Work instructions: When you restate the records, do so word for word and omit any picture they contain.

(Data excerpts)
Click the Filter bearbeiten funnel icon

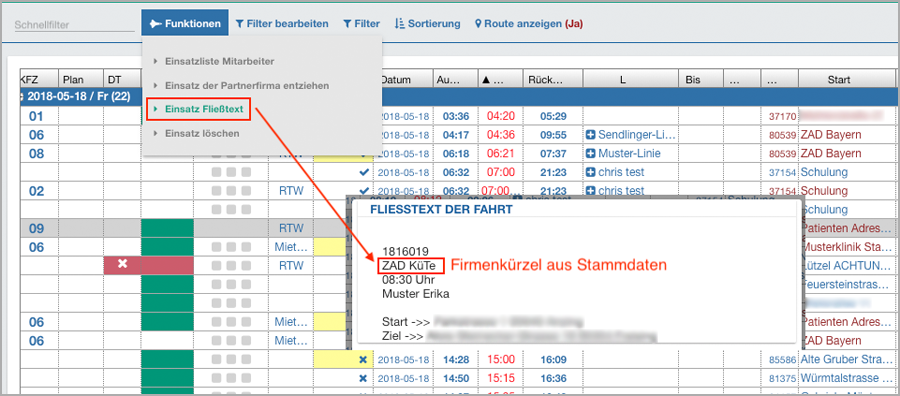click(x=239, y=24)
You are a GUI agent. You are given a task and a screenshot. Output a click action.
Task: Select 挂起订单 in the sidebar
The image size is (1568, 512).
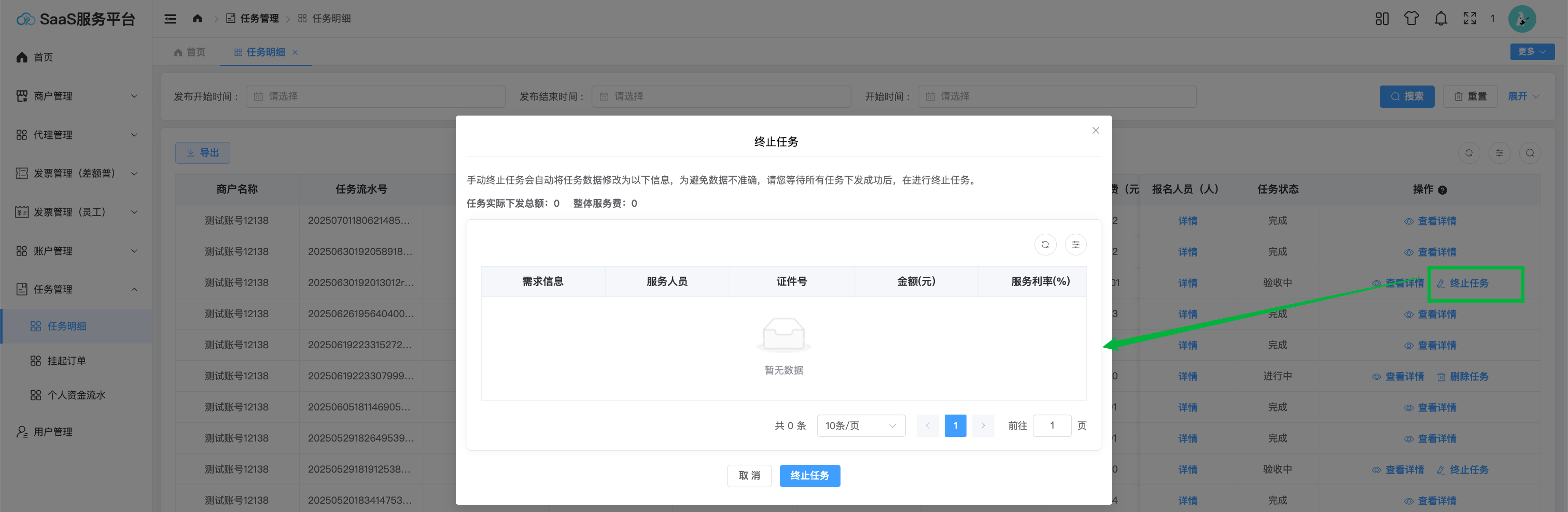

Task answer:
Click the Filter bearbeiten funnel icon

click(x=239, y=24)
You are a GUI agent. You are given a task and a screenshot. Output a click action.
Task: Select 挂起订单 in the sidebar
The image size is (1568, 512).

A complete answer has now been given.